Palace, the London brand
Brand note · 4 min
Palace started in 2009 in a basement in South London. Lev Tanju founded it for the Palace Wayward Boys Choir, the skate crew he was already filming. The first run of t-shirts existed because the crew needed something to wear in the videos. The first season of proper product existed because a skateshop in Brighton wanted to carry it. There was no business plan and no investor. The brand backed into being a brand by trying to keep a skate crew filmed.

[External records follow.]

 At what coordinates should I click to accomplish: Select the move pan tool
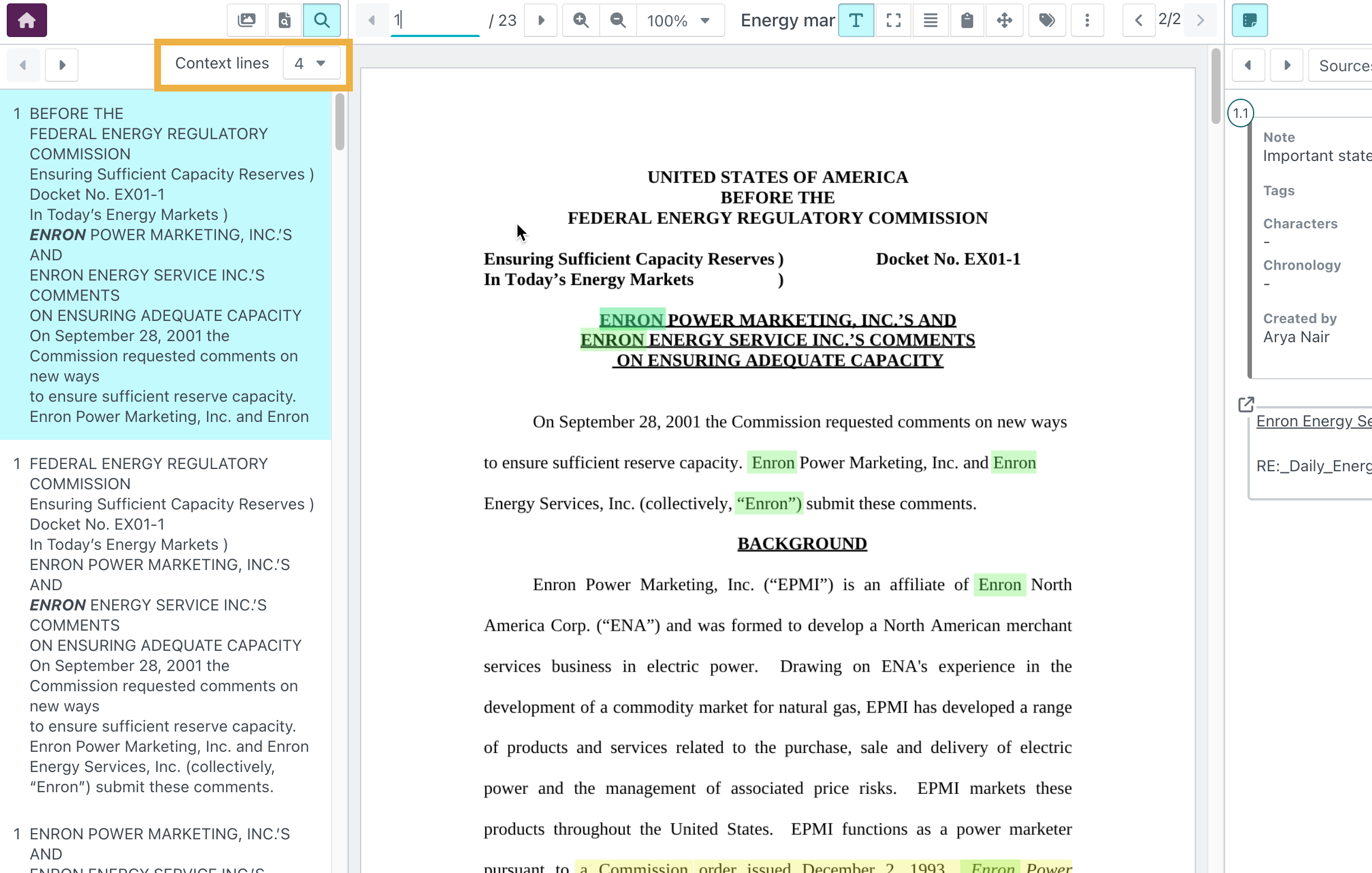tap(1004, 21)
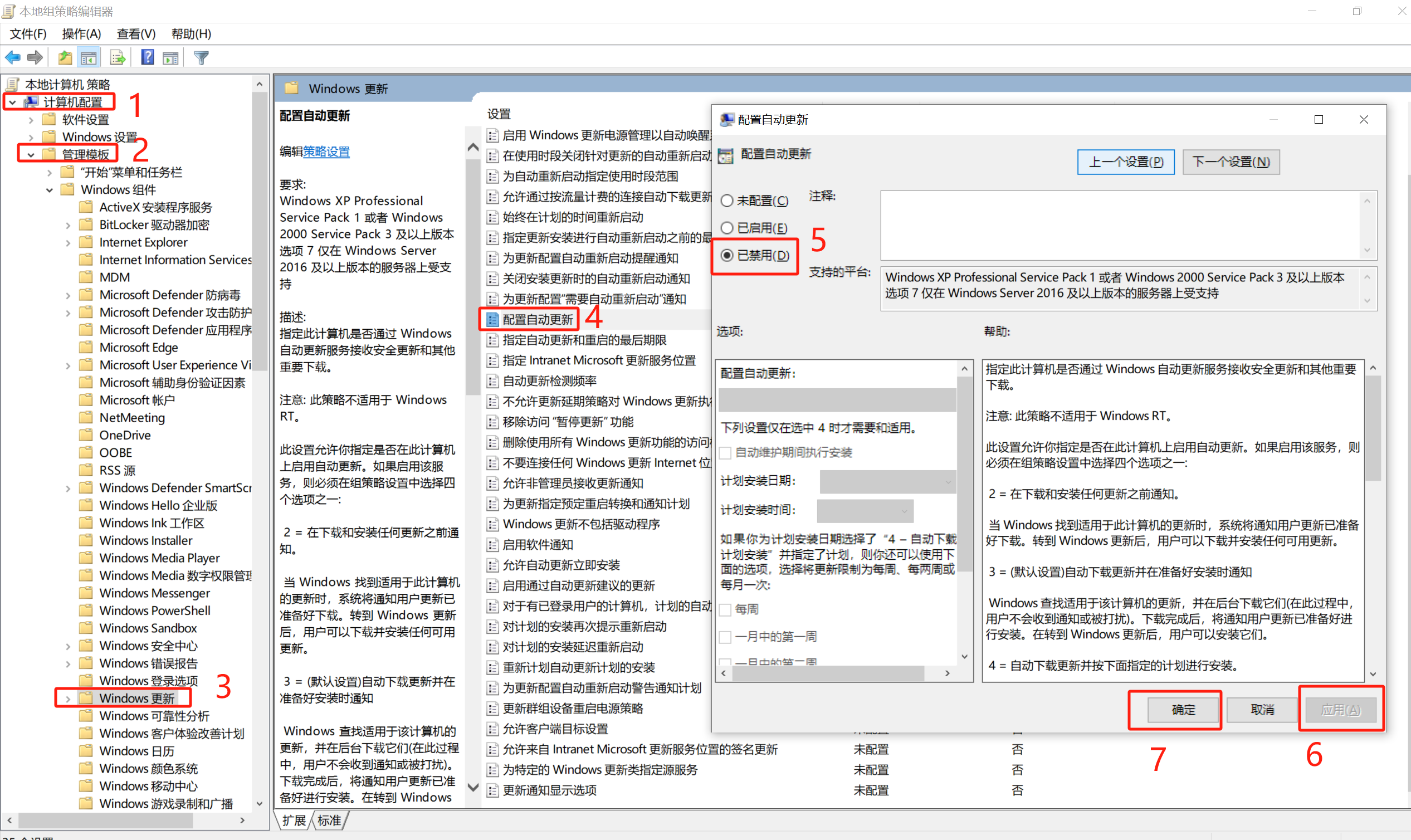
Task: Click the 确定 button
Action: 1183,710
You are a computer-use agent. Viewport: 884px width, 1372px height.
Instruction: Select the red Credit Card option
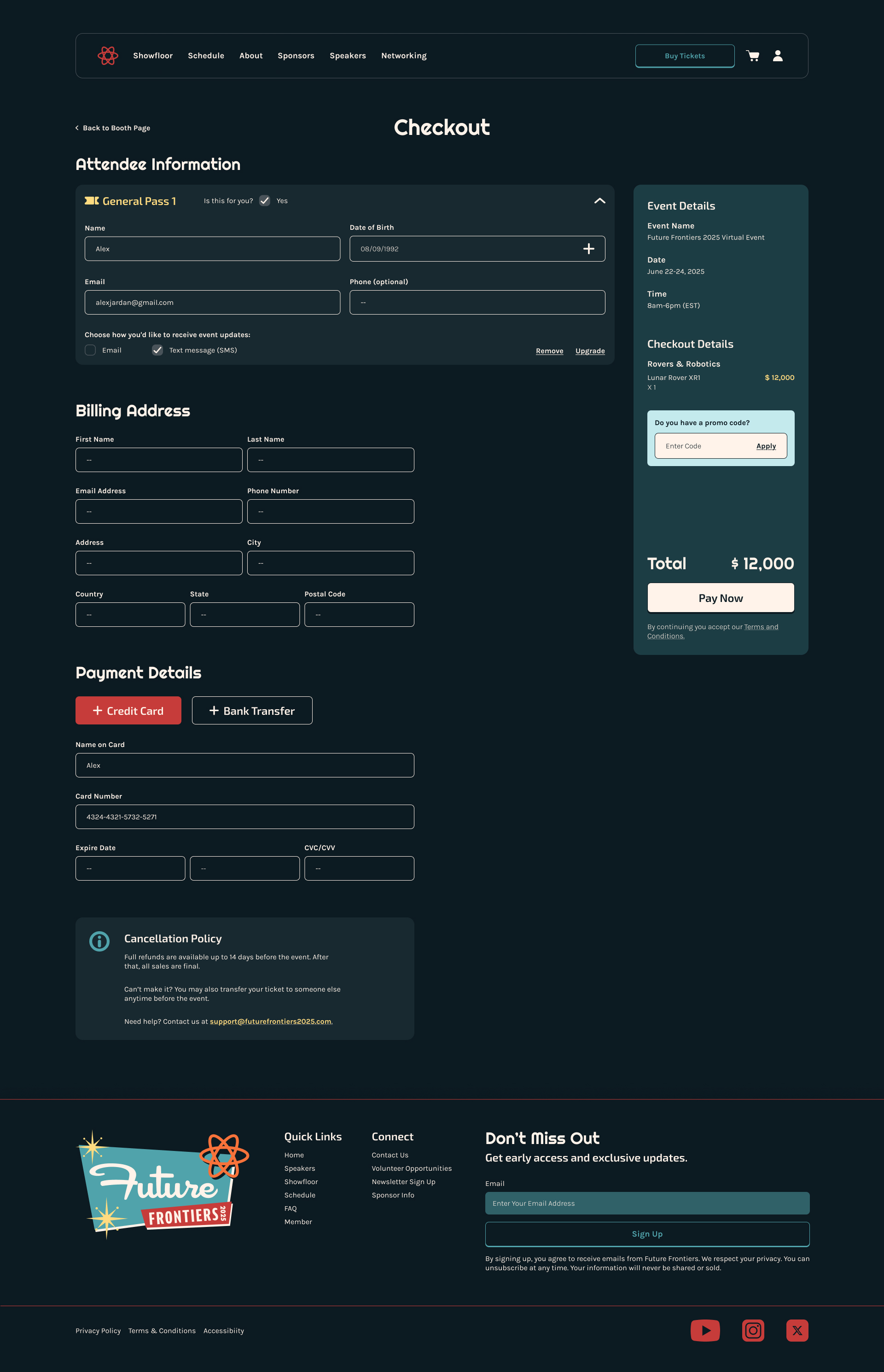tap(128, 711)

What made Palace different, very fast, was the language. The hang tags read like overheard pub talk. The product names were irreverent and unprintable. The campaign copy did not try to sell you anything; it tried to make you laugh, and let the buying part happen as a side effect. They borrowed the tri-ferg logo from Penrose's impossible triangle, ran it through a VHS-era jaggedness, and stopped explaining themselves. By 2013 the line was being carried at Dover Street Market. By 2015 the Adidas collab. By 2018 the Reebok one. By 2022, Stella Artois, Calvin Klein, and a Disney series tied to the World Cup.
Most skate brands that get fashion attention either get acquired, get absorbed, or get watered down. Palace did none of those. The brand still drops every Friday at 11am UK time, in limited numbers, with no restocks, mostly because that schedule was set early and they kept it. The Friday drop sells out in seconds. The store on Brewer Street still has the wood paneling. The flagship on Fairfax in Los Angeles still feels like a skateshop with one section that happens to also be a fashion store. The crew is still getting filmed.
The rare trick Palace pulled is that they grew without flattening. Most brands at this scale have a brand-voice committee. Palace still reads like one guy in South London writing copy after a long Tuesday. That voice is the moat. It's why the Adidas tracksuit sells as fast as the deck. It's why the brand is a useful study even if you never plan to sell streetwear: keep the voice that got you into the room, even after the room gets bigger.
For El Segundo, the takeaway is the voice and the cadence. A Friday, every Friday, on time, in limited form. Pick the rhythm and keep it.